NbMLP43 Ubiquitination and Proteasomal Degradation via the Light Responsive Factor NbBBX24 to Promote Viral Infection
- PMID: 36831257
- PMCID: PMC9954743
- DOI: 10.3390/cells12040590
NbMLP43 Ubiquitination and Proteasomal Degradation via the Light Responsive Factor NbBBX24 to Promote Viral Infection
Abstract
The ubiquitin-proteasome system (UPS) plays an important role in virus-host interactions. However, the mechanism by which the UPS is involved in innate immunity remains unclear. In this study, we identified a novel major latex protein-like protein 43 (NbMLP43) that conferred resistance to Nicotiana benthamiana against potato virus Y (PVY) infection.
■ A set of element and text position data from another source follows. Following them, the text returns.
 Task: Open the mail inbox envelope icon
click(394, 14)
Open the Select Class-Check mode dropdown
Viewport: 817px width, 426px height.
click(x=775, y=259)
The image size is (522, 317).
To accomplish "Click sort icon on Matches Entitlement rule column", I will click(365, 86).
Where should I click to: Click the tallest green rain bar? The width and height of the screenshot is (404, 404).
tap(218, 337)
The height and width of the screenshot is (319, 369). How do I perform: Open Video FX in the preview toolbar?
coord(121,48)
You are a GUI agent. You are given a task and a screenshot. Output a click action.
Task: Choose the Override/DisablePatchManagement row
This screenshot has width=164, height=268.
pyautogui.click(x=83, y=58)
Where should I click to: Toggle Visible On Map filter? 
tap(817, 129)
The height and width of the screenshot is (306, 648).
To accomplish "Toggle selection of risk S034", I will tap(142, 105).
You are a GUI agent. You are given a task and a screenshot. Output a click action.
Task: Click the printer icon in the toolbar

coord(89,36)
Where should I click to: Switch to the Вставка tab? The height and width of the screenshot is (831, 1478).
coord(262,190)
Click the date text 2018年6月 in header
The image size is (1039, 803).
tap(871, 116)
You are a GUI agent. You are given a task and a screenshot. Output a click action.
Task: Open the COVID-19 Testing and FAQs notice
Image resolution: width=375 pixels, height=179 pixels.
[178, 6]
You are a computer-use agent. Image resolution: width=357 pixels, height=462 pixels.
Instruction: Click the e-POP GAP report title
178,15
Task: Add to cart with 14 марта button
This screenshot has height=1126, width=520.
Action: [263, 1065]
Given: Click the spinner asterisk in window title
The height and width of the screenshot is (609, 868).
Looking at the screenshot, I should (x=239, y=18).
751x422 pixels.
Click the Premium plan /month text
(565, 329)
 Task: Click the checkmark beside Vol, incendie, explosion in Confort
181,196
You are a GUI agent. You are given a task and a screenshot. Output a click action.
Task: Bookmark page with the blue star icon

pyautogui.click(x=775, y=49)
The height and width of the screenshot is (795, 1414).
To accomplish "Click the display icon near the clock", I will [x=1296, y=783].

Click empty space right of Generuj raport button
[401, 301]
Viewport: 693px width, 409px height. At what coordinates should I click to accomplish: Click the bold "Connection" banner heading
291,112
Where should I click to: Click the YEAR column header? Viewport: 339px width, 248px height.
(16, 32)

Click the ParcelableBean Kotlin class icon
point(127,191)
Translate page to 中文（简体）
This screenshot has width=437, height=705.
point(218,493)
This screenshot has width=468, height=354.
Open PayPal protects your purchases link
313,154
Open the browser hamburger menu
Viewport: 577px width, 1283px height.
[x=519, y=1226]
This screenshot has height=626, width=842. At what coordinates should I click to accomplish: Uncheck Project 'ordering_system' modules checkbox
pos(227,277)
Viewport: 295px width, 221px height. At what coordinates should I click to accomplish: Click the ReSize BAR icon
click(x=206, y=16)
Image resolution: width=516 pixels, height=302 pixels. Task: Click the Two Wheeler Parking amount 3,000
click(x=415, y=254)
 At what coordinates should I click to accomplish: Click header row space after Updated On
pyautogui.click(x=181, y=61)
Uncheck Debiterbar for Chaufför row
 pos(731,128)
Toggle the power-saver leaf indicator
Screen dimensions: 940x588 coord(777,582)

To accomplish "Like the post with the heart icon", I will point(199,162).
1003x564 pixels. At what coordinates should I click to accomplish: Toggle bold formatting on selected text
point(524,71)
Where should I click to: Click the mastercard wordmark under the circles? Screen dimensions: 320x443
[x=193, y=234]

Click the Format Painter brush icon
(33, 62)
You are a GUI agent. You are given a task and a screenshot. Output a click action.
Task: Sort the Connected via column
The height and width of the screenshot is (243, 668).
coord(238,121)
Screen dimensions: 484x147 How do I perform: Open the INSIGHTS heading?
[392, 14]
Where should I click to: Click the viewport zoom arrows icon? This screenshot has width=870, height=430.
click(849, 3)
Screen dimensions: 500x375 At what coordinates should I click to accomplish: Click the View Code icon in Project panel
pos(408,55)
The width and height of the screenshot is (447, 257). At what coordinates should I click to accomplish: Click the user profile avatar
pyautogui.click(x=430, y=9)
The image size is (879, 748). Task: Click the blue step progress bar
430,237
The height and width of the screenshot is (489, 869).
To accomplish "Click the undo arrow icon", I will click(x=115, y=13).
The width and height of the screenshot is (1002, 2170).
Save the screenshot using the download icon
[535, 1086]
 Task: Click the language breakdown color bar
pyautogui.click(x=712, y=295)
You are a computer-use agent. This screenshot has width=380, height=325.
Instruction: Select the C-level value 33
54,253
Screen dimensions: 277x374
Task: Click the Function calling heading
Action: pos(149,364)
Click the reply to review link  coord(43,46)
PVY infection strongly induced NbMLP43 transcription but decreased NbMLP43 at the protein level. We verified that B-box zinc finger protein 24 (NbBBX24) interacted directly with NbMLP43 and that NbBBX24, a light responsive factor, acted as an essential intermediate component targeting NbMLP43 for its ubiquitination and degradation via the UPS. PVY, tobacco mosaic virus, (TMV) and cucumber mosaic virus (CMV) infections could promote NbMLP43 ubiquitination and proteasomal degradation to enhance viral infection. Ubiquitination occurred at lysine 38 (K38) within NbMLP43, and non-ubiquitinated NbMLP43(K38R) conferred stronger resistance to RNA viruses. Overall, our results indicate that the novel NbMLP43 protein is a target of the UPS in the competition between defense and viral anti-defense and enriches existing theoretical studies on the use of UPS by viruses to promote infection.
Keywords: B-box zinc finger protein 24; MLP-like protein 43; potato virus Y; resistance; ubiquitination; ubiquitin–proteasome system.
Conflict of interest statement
The authors declare no conflict of interest.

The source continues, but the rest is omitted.